Furthermore, the results of the present study indicate that the cumulative exposure to a combination of BP and TyG is independently associated with the risk of CVD events, independent of conventional risk factors. Previous research has shown that before the onset of CVD, IR and high BP are related physiological defects. For the first time, the present study has provided an epidemiological link between CumTyG and CumBP, suggesting that pathways temporally connecting TyG to SBP and DBP may play a role in the development of CVD. IR and hypertension may predispose toward CVD through common mechanisms, including (1) endothelial dysfunction, featuring impaired regulation of vascular tone by nitric oxide [36], (2) the promotion of vascular stiffness and atherosclerosis [37], and (3) the induction of myocardial fibrosis and alterations in ion channels [38]. All of these possibilities suggest the necessity for a comprehensive assessment of these processes from an epidemiological perspective.

We also found that the risk of CVD associated with exposure to a combination of hypertension and IR varies according to the age of the individuals concerned, with those under 60 years of age being at a much higher relative risk of CVD when exposed to these risk factors than older individuals. This is consistent with previous findings that the excess risk of CVD associated with hypertension and IR diminishes with age [39,40,41,42]. In the CALIBER study of electronic health records, the relative risk associated with hypertension was found to decrease with age [39]. Similarly, data from the National Diabetes Services Scheme (NDSS) and the Swedish National Diabetes Register showed that the development of type 2 diabetes when young is associated with a higher risk of mortality [40, 41]. The present study has extended these findings by showing that exposure to a combination of hypertension and IR increases the risk of CVD in relatively young individuals. This implies that efforts aimed at the prevention of CVD should commence early in such individuals, to reduce their lifelong risk of CVD. Strict BP control, the use of statins, good glycemic control, and support for sustainable weight loss strategies are all feasible measures.

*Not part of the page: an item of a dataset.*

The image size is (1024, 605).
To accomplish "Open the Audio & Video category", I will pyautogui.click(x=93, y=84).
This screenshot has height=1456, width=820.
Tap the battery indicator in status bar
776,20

The present study had several strengths. First, it was a large-scale study conducted in a Chinese adult population. Other advantages include the rigorous research protocol, quality control measures, the large and representative sample, and the availability of data regarding many important covariates. Second, we collected TyG and BP data longitudinally from the participants before they developed CVD, allowing us to directly assess the long-term effect of the joint cumulative exposure to TyG and BP on CVD risk. Third, we adjusted for a number of confounding factors and conducted several sensitivity analyses. Fourth, we used path analysis to help clarify the nature of the relationship between IR and hypertension in the general population. This demonstrated a bidirectional relationship between TyG and BP at the epidemiological level.

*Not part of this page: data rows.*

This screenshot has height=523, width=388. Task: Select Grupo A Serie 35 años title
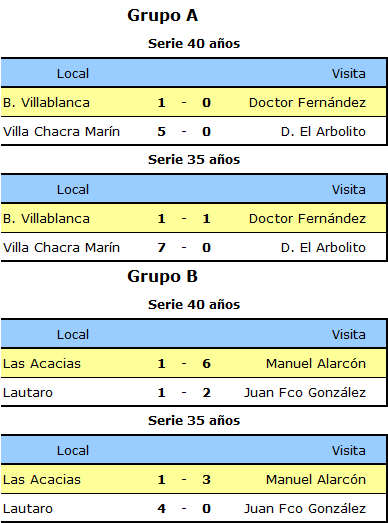coord(194,160)
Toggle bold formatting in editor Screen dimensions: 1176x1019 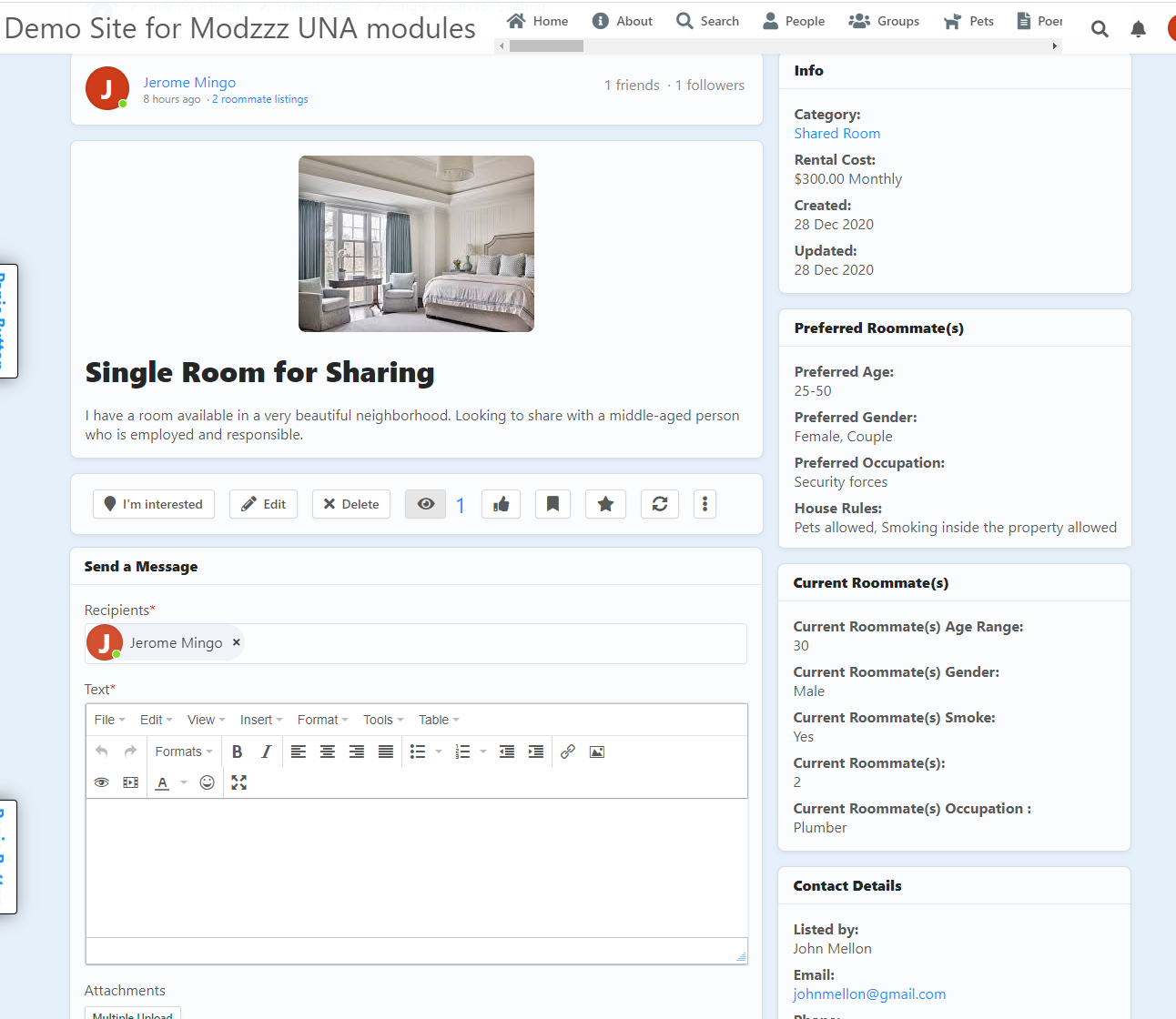point(237,752)
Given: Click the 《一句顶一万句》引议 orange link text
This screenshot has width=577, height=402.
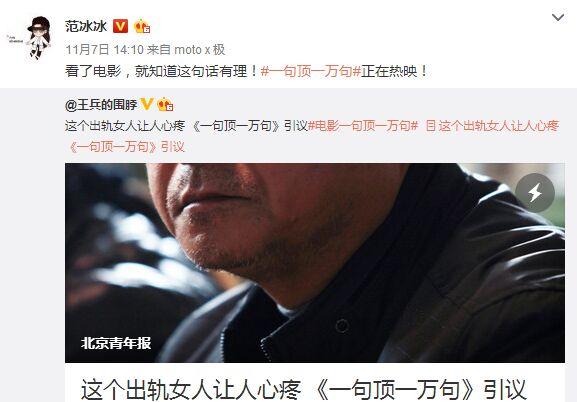Looking at the screenshot, I should [x=126, y=147].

The study also had some limitations. First, we did not assess the homeostatic model of assessment-insulin resistance (HOMA-IR) of the participants, because this is complex and expensive, and therefore not suitable for routine monitoring. In addition, the TyG index has been shown to closely correlate with euglycemic-hyperinsulinemic clamp data and the HOMA-IR, and serves as a simple surrogate index [10]. Second, we cannot draw definitive conclusions regarding the causal relationship between the joint cumulative exposure to TyG and BP and CVD risk in the general population, owing to the observational nature of the study. Furthermore, despite adjustment for potential confounding factors, we cannot rule out the possibility of residual or unassessed confounding. Lastly, this was a community-based cohort study of mainly Han Chinese individuals, limiting its generalizability.

Conclusions

The present findings suggest that high TyG has a larger effect on subsequent BP than vice versa. Thus, cumulative IR modifies the CVD risk associated with hypertension. Therefore, the assessment and management of IR and BP may contribute to the prevention of CVD, especially in younger individuals.